**WORK TO COMPLETE:** In the records below, repeat word for word only the lines starting at the one that contains "Winkelmand (17, 2361)" and ending at the one that contains "dolamroth (49, 1985)", pictures excluded.

________

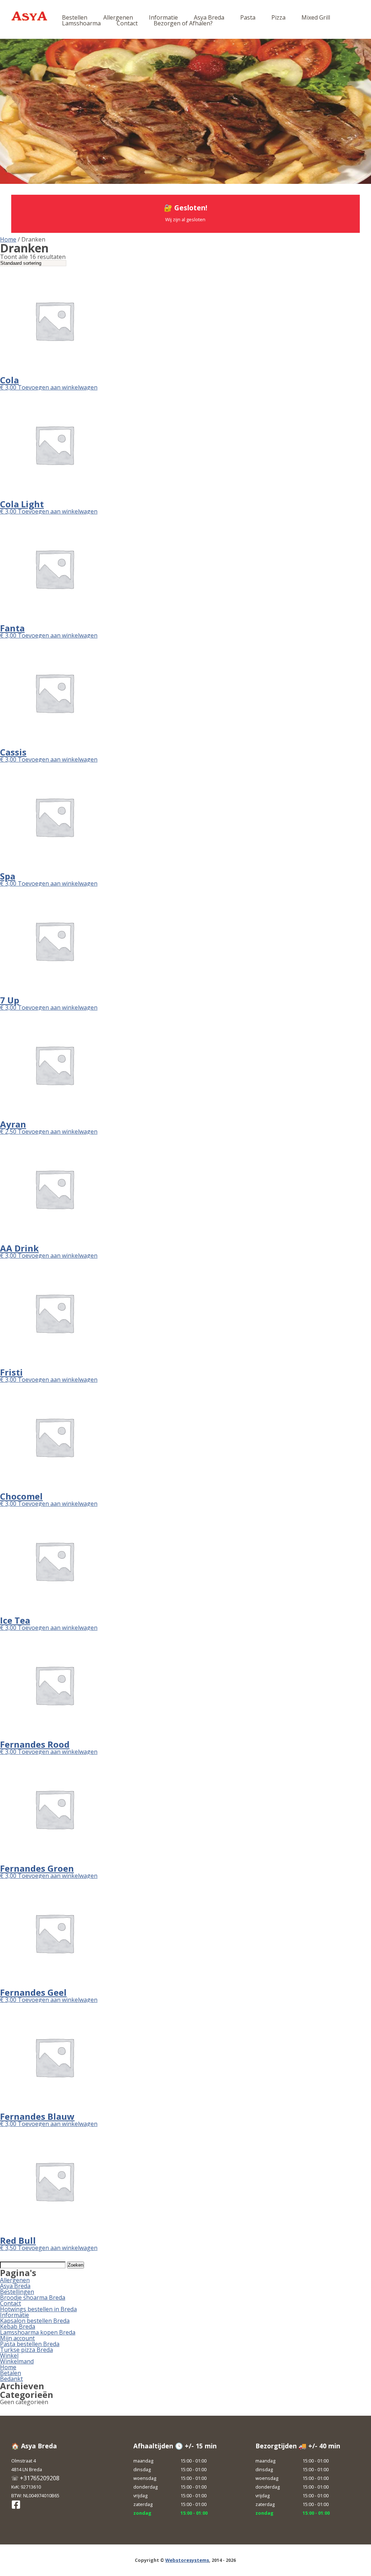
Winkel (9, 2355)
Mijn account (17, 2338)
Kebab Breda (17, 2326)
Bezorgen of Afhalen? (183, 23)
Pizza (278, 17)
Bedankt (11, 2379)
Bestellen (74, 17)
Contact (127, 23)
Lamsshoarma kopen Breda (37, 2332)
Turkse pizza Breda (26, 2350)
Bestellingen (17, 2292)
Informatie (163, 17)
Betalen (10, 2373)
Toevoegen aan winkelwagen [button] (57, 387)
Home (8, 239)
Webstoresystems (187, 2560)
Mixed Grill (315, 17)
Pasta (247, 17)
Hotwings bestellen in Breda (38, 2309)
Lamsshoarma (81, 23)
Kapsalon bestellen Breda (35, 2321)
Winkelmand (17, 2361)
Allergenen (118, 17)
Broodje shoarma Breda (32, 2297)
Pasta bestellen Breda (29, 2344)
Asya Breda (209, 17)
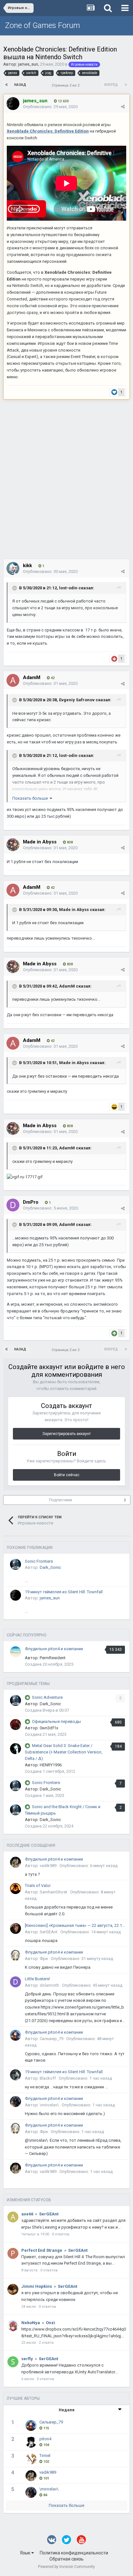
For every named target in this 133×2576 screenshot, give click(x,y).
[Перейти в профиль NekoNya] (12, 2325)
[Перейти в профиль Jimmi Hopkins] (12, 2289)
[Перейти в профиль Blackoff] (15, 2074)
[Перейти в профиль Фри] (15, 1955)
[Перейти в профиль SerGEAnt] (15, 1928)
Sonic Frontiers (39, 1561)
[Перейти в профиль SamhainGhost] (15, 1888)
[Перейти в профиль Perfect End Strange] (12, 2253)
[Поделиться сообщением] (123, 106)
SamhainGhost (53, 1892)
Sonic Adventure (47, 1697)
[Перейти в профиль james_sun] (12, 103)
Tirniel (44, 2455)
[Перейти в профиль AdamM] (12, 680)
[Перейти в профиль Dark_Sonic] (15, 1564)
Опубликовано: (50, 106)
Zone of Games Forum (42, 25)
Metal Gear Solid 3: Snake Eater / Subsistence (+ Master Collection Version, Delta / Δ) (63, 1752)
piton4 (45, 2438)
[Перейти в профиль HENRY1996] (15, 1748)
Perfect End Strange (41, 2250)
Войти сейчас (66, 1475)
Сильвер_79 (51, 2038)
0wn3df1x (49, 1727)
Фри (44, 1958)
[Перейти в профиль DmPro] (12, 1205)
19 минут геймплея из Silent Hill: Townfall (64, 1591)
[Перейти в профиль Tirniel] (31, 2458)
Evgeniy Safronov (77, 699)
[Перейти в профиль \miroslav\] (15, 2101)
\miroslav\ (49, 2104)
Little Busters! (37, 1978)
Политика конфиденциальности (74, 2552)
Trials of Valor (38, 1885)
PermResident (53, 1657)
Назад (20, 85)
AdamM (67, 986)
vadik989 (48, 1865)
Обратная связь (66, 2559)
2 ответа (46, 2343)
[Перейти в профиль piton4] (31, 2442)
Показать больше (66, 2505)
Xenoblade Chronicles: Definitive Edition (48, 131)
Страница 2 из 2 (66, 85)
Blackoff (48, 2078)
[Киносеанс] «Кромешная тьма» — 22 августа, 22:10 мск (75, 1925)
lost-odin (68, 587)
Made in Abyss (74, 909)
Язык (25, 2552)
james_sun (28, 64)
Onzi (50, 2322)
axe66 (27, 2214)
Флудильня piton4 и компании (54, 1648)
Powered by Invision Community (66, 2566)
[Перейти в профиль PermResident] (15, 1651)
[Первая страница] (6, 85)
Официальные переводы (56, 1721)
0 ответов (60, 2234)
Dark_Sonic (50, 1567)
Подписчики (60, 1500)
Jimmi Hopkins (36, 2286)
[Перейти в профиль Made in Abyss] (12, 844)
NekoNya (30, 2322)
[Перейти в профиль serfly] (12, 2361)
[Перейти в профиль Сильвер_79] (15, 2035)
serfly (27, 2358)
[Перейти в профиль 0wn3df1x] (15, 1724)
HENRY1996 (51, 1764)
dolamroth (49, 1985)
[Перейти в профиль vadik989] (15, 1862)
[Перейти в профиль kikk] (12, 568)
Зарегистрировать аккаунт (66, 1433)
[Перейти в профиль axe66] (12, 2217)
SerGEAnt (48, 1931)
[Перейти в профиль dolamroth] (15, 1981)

________

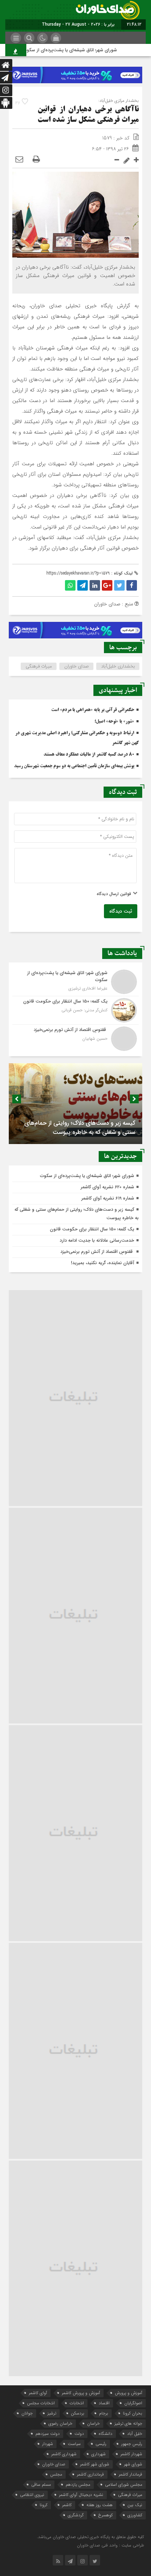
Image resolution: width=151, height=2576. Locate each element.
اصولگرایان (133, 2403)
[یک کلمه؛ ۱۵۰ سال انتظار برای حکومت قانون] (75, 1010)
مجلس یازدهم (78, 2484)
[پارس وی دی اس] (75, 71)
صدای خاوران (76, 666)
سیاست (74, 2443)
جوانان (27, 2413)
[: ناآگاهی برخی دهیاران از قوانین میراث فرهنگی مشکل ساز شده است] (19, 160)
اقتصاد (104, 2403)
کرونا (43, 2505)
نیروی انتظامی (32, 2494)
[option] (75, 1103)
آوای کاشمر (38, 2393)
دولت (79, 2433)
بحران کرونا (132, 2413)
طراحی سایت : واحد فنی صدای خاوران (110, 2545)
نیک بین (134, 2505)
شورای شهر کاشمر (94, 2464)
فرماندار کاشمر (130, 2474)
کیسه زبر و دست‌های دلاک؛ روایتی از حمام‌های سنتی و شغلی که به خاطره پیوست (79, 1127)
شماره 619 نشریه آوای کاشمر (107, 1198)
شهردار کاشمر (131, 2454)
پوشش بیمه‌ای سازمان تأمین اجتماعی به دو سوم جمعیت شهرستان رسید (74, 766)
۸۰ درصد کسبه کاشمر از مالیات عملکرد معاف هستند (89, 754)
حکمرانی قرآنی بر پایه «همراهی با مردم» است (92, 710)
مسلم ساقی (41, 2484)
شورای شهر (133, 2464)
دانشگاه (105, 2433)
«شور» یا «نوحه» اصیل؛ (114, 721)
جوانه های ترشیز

________

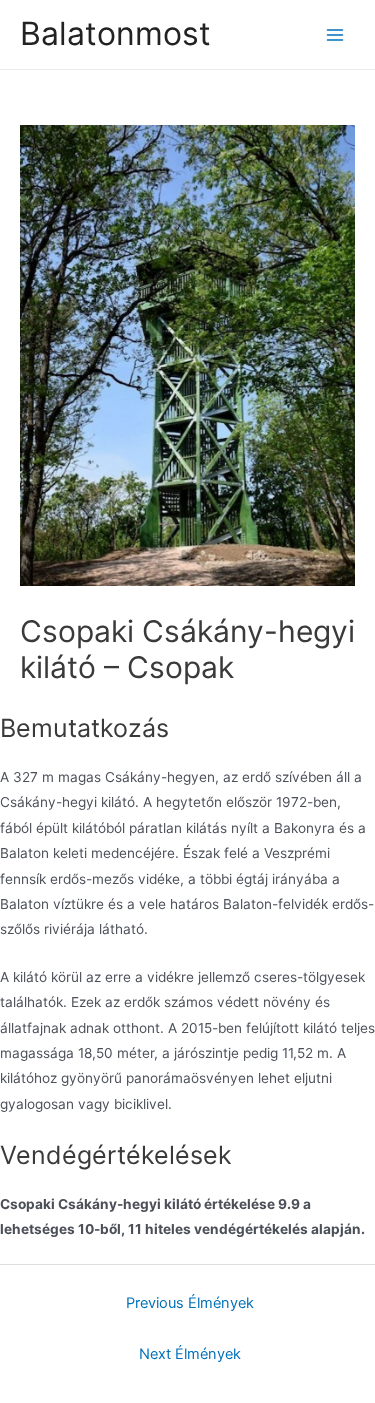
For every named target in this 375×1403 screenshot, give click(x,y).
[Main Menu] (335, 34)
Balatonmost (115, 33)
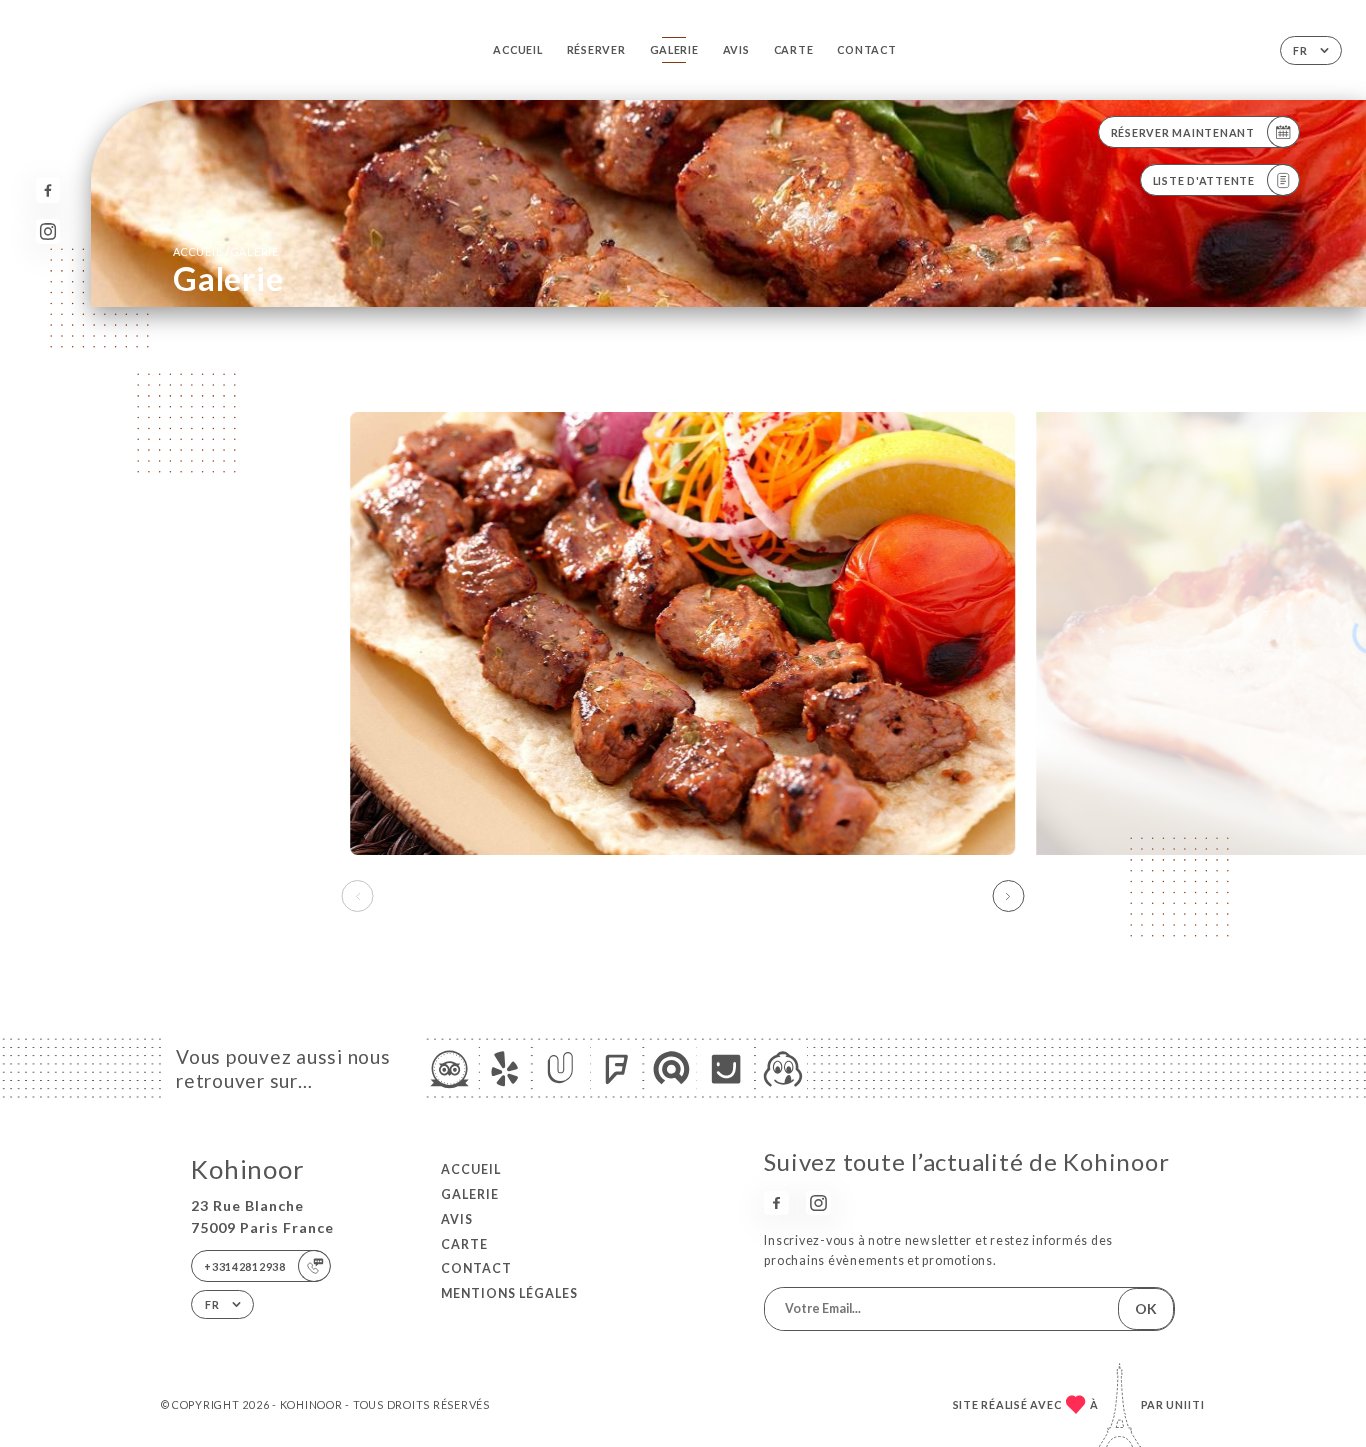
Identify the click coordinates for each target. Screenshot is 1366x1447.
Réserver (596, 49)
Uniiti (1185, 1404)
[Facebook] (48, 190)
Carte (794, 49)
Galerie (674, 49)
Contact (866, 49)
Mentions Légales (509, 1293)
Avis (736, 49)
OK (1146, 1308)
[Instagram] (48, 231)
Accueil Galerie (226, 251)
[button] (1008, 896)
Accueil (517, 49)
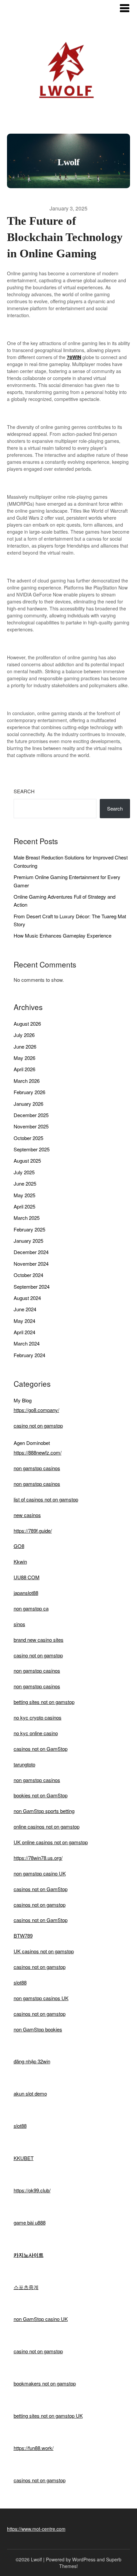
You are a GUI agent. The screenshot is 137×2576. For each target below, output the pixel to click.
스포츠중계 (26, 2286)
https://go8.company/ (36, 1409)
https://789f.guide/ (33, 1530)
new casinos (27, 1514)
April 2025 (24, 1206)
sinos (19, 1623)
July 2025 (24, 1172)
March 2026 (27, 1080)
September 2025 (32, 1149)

________

**ANSWER BOX:**
Winkelmand (17, 2361)
Allergenen (118, 17)
Broodje shoarma Breda (32, 2297)
Pasta bestellen Breda (29, 2344)
Asya Breda (209, 17)
For every named target in this 133×2576 screenshot, give click(x,y).
[Перейти в профиль NekoNya] (12, 2325)
[Перейти в профиль Jimmi Hopkins] (12, 2289)
[Перейти в профиль Blackoff] (15, 2074)
[Перейти в профиль Фри] (15, 1955)
[Перейти в профиль SerGEAnt] (15, 1928)
Sonic Frontiers (39, 1561)
[Перейти в профиль SamhainGhost] (15, 1888)
[Перейти в профиль Perfect End Strange] (12, 2253)
[Поделиться сообщением] (123, 106)
SamhainGhost (53, 1892)
Sonic Adventure (47, 1697)
[Перейти в профиль james_sun] (12, 103)
Tirniel (44, 2455)
[Перейти в профиль AdamM] (12, 680)
[Перейти в профиль Dark_Sonic] (15, 1564)
Опубликовано: (50, 106)
Zone of Games Forum (42, 25)
Metal Gear Solid 3: Snake Eater / Subsistence (+ Master Collection Version, Delta / Δ) (63, 1752)
piton4 (45, 2438)
[Перейти в профиль HENRY1996] (15, 1748)
Perfect End Strange (41, 2250)
Войти сейчас (66, 1475)
Сильвер_79 (51, 2038)
0wn3df1x (49, 1727)
Фри (44, 1958)
[Перейти в профиль DmPro] (12, 1205)
19 минут геймплея из Silent Hill: Townfall (64, 1591)
[Перейти в профиль Tirniel] (31, 2458)
Evgeniy Safronov (77, 699)
[Перейти в профиль \miroslav\] (15, 2101)
\miroslav\ (49, 2104)
Little Busters! (37, 1978)
Политика конфиденциальности (74, 2552)
Trials of Valor (38, 1885)
PermResident (53, 1657)
Назад (20, 85)
AdamM (67, 986)
vadik989 (48, 1865)
Обратная связь (66, 2559)
2 ответа (46, 2343)
[Перейти в профиль piton4] (31, 2442)
Показать больше (66, 2505)
Xenoblade Chronicles: Definitive Edition (48, 131)
Страница 2 из 2 (66, 85)
Blackoff (48, 2078)
[Киносеанс] «Кромешная тьма» — 22 августа, 22:10 мск (75, 1925)
lost-odin (68, 587)
Made in Abyss (74, 909)
Язык (25, 2552)
james_sun (28, 64)
Onzi (50, 2322)
axe66 (27, 2214)
Флудильня piton4 и компании (54, 1648)
Powered by Invision Community (66, 2566)
[Перейти в профиль PermResident] (15, 1651)
[Первая страница] (6, 85)
Официальные переводы (56, 1721)
0 ответов (60, 2234)
Dark_Sonic (50, 1567)
Подписчики (60, 1500)
Jimmi Hopkins (36, 2286)
[Перейти в профиль Made in Abyss] (12, 844)
NekoNya (30, 2322)
[Перейти в профиль serfly] (12, 2361)
[Перейти в профиль Сильвер_79] (15, 2035)
serfly (27, 2358)
[Перейти в профиль 0wn3df1x] (15, 1724)
HENRY1996 (51, 1764)
dolamroth (49, 1985)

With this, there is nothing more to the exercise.